If you become strenuous for long position entry, and require that the longer average be flat or sloping up, as well as that the shorter average is above the longer average, and that the price is at or above the moving averages, you get very few signals, which is good when seeking multi-year trends. And if, you use the reverse of the criteria for exits, you get few exits (at least in the past 20 years).

40-week/20-week | upward slopes | P > averages

The green shows entry signals and the red shows exit signals (5 in and 5 out in 20 years ). There would have been times during the up trend when you were long were you would probably have been stopped out, but you would then have waited for the price to resume its above moving average relationship and re-entered. Presumably you would have been in cash or bonds during the down legs (we’re not considering shorting in this discussion) so that your assets would grow while stocks you would not own were shrinking.

By this more strenuous method, today’s S&P 500 index is not yet in an uptrend.

For those with more of a trading mentality, or that seek to enter closer to the turn from down to up to capture more of a new trend move (with greater chance of false signals and whipsaw loses), shorter moving averages might be appropriate. For our own purposes, we prefer the longer-term averages and the long price runs they signal.

Of course, there is no certainty that other indexes on bonds and foreign assets, or individual stocks will behave as nicely with this kind of trend signal as the S&P 500 did, but the broader the index, the more likely it behave similarly, we would think.

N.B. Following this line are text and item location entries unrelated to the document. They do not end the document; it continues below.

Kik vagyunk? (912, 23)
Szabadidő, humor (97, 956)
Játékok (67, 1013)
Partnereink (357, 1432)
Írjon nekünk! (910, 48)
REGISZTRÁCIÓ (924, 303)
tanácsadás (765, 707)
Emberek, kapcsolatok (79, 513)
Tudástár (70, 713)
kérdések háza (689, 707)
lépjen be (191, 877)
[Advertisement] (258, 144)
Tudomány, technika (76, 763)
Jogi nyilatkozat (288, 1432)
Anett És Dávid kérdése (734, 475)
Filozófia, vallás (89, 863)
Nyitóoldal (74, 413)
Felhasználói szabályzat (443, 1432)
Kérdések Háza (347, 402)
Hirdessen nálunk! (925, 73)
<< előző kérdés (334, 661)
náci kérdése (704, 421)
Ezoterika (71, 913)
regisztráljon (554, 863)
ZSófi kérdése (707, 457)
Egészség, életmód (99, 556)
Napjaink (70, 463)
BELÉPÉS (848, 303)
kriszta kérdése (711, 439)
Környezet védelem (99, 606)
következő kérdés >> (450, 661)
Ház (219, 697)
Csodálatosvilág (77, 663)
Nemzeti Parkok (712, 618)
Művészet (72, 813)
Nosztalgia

In all cases using moving averages, there is a lag, resulting in you joining an up move a bit late and exiting a down move late too, but moving averages are trend followers, which makes long-term averages good friends when seeking multi-year rides.

Our last article reviewed several key asset category funds, country funds and bond funds in terms of the relationship of their 40-week average (200-days), 20-week average, and the most recent closing price, to see which might be indicating intermediate-term upward or downward trending.

We did that by eye, one at a time, since there were only a couple of dozen. However, there are over 800 funds and over 8,000 stocks which makes timely visual inspection of them all impractical. So, we programmed a simple computer screen to review all ETFs and all US stocks using the same criteria.

We asked the computer to find ETFs with minimum assets and trading volume, where the longer and shorter moving average had recent positive (upward slopes), where the shorter average was above the longer average, and where the most recent closing price was at least 95% of each of those moving averages.

We ran the filter using three different sets of averages: 52 and 26 weeks; 40 and 20 weeks; and 26 and 13 weeks. The test found 270 non-short ETFs with at least $1 million of daily trading volume and at least $100 million in market-cap as our search universe. Of those 270, we had these price action results:

Search Results:

For the 52-week/26-week screen, we found 21 of 270 ETFs passed. All were bonds funds, except for a bio-tech fund and gold funds.


For the 40-week/20-week screen, we found 17 of 27o ETFs passed. All were bond funds.


For the 26-week/13-week screen, we found 97 of 270 ETFs passed. Of those, 16 were bond funds and 81 were non-bond funds (stock funds, currency funds, and commodity funds).

Conservative investors with high focus on capital preservation and loss avoidance, may find the 52/26 or 40/20 screen most helpful. Aggressive investors (really traders) willing to enter and exit more frequently, may find the 26/13 screen provides useful information.

Whatever method you use to find opportunities; price action, fundamentals or valuation; persistent trailing stop losses (using percentages) are an important way to cut losses while letting profits run — particularly in these times of high volatility and government policy twists and turns.